Top of PROVIDED ENTRIES

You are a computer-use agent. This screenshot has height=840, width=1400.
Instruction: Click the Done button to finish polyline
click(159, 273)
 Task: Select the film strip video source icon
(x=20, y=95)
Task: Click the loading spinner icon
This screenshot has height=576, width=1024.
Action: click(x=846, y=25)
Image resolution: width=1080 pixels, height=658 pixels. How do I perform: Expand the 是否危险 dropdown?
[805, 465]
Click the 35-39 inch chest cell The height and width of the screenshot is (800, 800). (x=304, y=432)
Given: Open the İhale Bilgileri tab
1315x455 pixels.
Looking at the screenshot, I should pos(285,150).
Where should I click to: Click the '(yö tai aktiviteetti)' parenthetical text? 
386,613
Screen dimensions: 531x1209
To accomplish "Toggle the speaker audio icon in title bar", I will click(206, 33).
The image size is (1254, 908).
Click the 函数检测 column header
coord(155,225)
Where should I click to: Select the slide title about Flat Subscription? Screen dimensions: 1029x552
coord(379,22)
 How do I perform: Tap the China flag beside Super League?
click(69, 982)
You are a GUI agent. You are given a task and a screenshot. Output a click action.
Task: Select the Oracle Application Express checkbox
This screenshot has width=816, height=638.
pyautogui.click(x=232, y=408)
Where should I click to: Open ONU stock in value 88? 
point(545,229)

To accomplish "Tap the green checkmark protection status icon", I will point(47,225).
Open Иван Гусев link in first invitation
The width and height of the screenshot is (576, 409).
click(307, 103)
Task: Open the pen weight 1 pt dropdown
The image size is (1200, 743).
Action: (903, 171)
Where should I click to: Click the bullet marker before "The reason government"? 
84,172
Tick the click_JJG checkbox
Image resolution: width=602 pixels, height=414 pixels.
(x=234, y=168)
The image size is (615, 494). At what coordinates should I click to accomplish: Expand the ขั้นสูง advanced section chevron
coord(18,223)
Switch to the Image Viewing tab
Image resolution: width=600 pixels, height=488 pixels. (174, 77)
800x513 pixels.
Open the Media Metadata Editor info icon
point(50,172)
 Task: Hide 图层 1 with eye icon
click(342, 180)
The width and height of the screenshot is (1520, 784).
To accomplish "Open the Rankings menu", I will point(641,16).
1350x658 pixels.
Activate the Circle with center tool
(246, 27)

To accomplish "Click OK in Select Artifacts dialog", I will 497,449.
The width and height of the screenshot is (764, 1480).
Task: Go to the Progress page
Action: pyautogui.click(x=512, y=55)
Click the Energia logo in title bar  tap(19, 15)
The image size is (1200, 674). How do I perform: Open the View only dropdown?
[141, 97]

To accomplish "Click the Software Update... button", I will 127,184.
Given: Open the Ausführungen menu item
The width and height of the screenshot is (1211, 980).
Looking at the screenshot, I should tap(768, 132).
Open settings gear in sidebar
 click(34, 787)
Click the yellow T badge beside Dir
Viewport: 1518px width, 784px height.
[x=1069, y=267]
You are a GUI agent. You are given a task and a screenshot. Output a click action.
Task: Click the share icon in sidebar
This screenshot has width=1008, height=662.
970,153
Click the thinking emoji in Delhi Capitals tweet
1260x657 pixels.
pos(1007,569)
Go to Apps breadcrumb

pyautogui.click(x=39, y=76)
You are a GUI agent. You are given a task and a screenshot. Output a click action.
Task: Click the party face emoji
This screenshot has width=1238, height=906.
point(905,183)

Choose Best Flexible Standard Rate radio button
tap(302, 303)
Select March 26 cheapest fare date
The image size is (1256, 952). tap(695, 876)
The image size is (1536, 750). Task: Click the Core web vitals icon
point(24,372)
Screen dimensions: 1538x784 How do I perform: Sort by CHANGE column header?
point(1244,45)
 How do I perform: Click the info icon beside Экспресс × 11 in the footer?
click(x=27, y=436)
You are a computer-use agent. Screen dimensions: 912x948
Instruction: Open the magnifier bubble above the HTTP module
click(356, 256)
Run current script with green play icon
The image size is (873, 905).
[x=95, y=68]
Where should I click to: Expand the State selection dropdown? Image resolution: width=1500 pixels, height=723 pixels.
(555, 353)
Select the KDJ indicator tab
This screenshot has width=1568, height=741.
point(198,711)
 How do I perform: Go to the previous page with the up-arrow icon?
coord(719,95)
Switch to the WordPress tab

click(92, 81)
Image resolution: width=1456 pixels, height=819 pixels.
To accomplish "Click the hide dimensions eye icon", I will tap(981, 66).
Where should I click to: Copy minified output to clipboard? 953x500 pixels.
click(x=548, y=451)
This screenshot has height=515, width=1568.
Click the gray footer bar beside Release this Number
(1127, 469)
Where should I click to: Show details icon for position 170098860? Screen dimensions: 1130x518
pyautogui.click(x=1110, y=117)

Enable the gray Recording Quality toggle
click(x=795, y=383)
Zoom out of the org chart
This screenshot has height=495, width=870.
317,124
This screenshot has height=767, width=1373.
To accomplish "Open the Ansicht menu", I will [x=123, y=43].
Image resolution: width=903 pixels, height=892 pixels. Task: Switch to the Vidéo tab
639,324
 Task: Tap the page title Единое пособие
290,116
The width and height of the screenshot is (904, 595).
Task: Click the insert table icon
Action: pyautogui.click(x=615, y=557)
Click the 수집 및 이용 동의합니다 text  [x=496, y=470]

Bottom of PROVIDED ENTRIES

Report how many lines of the data above include "computer", giving the number and no other words.

2